Monday, January 23, 2006

Weigh-in: Ouch-o-rama

I decided that it was time for me to pay tribute to the ol' scale this morning. The needle landed at 217.5. The truth hurts, brothers and sisters.

I'm trying not to dwell on it - but I can't help it. I was at 211 in early November. I was supposed to be under 200 right now, into the final stretch....but instead, I've regressed. I've been on vacation for a month, where I paid no heed to my diet. I've spent the last two weeks "recovering" from vacation, with my butt glued to the couch. Honestly, what did I expect?

So, here I am. It's amazing how quickly your body can become addicted to sugar again.
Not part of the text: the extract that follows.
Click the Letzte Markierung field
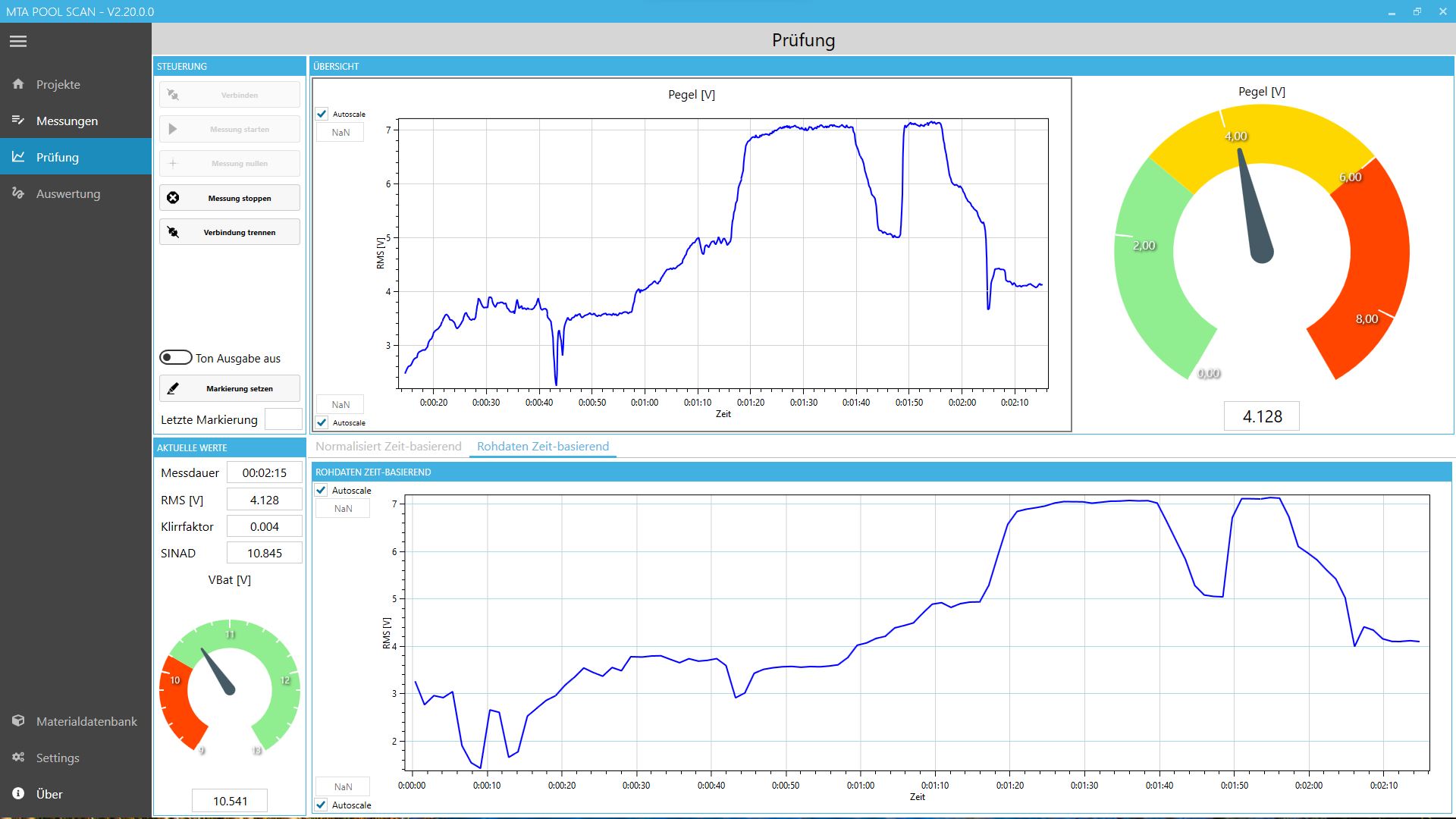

It took me months to ween myself off the stuff. Now, I'm slapping my arm, looking for a vein. The next few days of withdrawal are going to be awful.

So, goodbye to chocolate. Buh-bye to potatoes. Sayonara to cookies (even though I deluded myself into believing they were good for me because they're oatmeal - ha!). Welcome to healthy and balanced food again. It's like long-lost relatives coming to visit - except this time, they're here to stay.
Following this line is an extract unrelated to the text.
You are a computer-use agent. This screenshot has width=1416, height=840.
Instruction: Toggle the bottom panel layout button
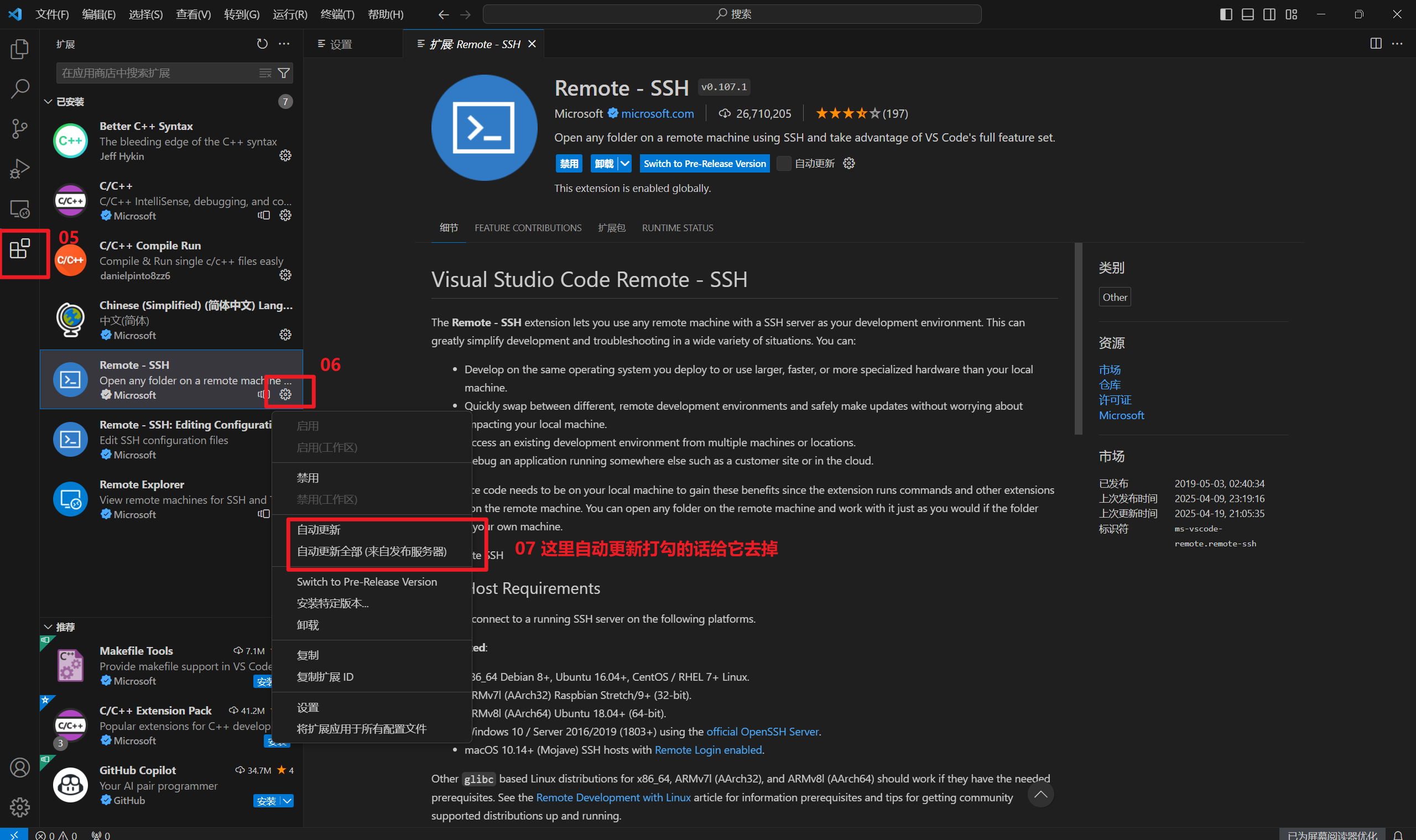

The other thing that I'm contemplating is personal training. I've had personal training before. The first time, was a few months before my wedding. My guy was great, but a tad inexperienced. Nonetheless, he helped ensure that I fit into my dress on the big day. Post-wedding, all of the weight packed back on again (yep, all 65 lbs).

My second trainer was fabulous. He was energetic, motivating, and good-spirited. The problem is, my heart wasn't *really* into losing weight - even though I was good at paying lip service to the whole idea. Plus, my trainer was a bit irresponsible (didn't show up for sessions, etc.).
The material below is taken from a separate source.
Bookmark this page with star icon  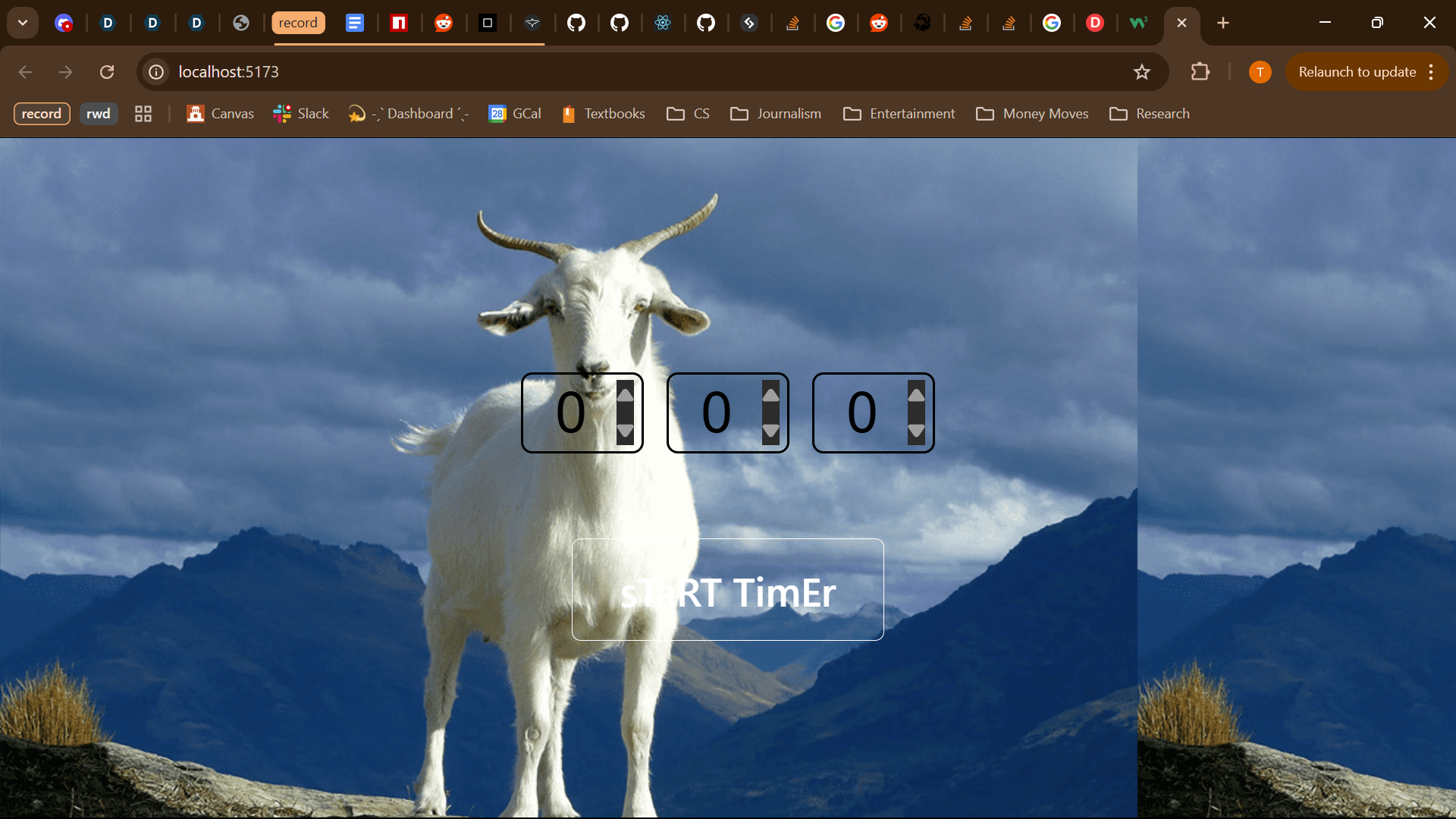click(x=1141, y=72)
So here I am again. I'm contemplating a 5-week stint with a trainer - 2x a week with strength training. I would do cardio on my own for the balance of the week. I'd like to lose 10lbs by the end. It's an expensive endeavour, so I'm still pondering.

That, and chocolate is still on my mind. It's like a bad relationship that I want to keep going back to. Breaking up is hard to do.